Modernization of Cosmetic Regulation Act of 2022

Strengthening the Authority of the FDA to Regulate Cosmetics

By: Richard Rich

The Cosmetic Regulation Modernization Act of 2022 (MoCRA) has granted the US Food and Drug Administration (FDA) with extended power to oversee the cosmetics sector. Effective as of December 29, 2022, this legislation holds far-reaching consequences for the industry, including mandatory product listing, reporting of any adverse events, and facility suspension and product recalls.

Facility owners and operators, both domestic and foreign, who are involved in the manufacture or processing of cosmetic products must register with the FDA, with a requirement to renew registration every two years. Existing facilities must complete this process within a year of the act’s implementation, while new facilities must register either 60 days after the start of production or 60 days after the deadline for existing facilities, whichever is later.

MoCRA requires “responsible persons,” such as manufacturers, repackers, or distributors with their name on the label, to list all their cosmetic products with the FDA within one year of the act’s implementation. This listing must consist of the product ingredients and manufacturing information. Product labels will also have to be updated to include correct ingredients, description, manufacturer address whether its foreign or domestic and a phone number  for customers to contact.

Serious adverse events must be reported to the FDA within 15 days of receiving the report by the responsible person, who must also maintain records proving the product’s safety with “reasonable certainty.” The FDA has the authority to access these records if they suspect the product or its components are harmful to public health.

Labeling regulations have been amended under MoCRA, mandating that cosmetic product labels must identify all fragrance allergens and include contact information for reporting adverse events. The FDA also has the power to initiate cosmetic product recalls, giving the responsible person the option to voluntarily recall the product before mandatory action is taken.
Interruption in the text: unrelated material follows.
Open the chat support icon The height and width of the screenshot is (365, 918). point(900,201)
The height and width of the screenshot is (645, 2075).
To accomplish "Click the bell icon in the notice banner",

MoCRA empowers the FDA to suspend a facility’s registration if it determines that a cosmetic product from that facility poses a threat to public health. The FDA must establish good manufacturing practice regulations, in line with national and international standards, and if a cosmetic product is produced or processed in violation of these regulations, it will be considered adulterated under the FDCA.

In conclusion, MoCRA represents a vital development in regulating the cosmetics industry and ensuring the safety of products for consumers. The act imposes clear requirements for product listing, reporting adverse events, and product recalls, giving the FDA the necessary tools to enforce these regulations.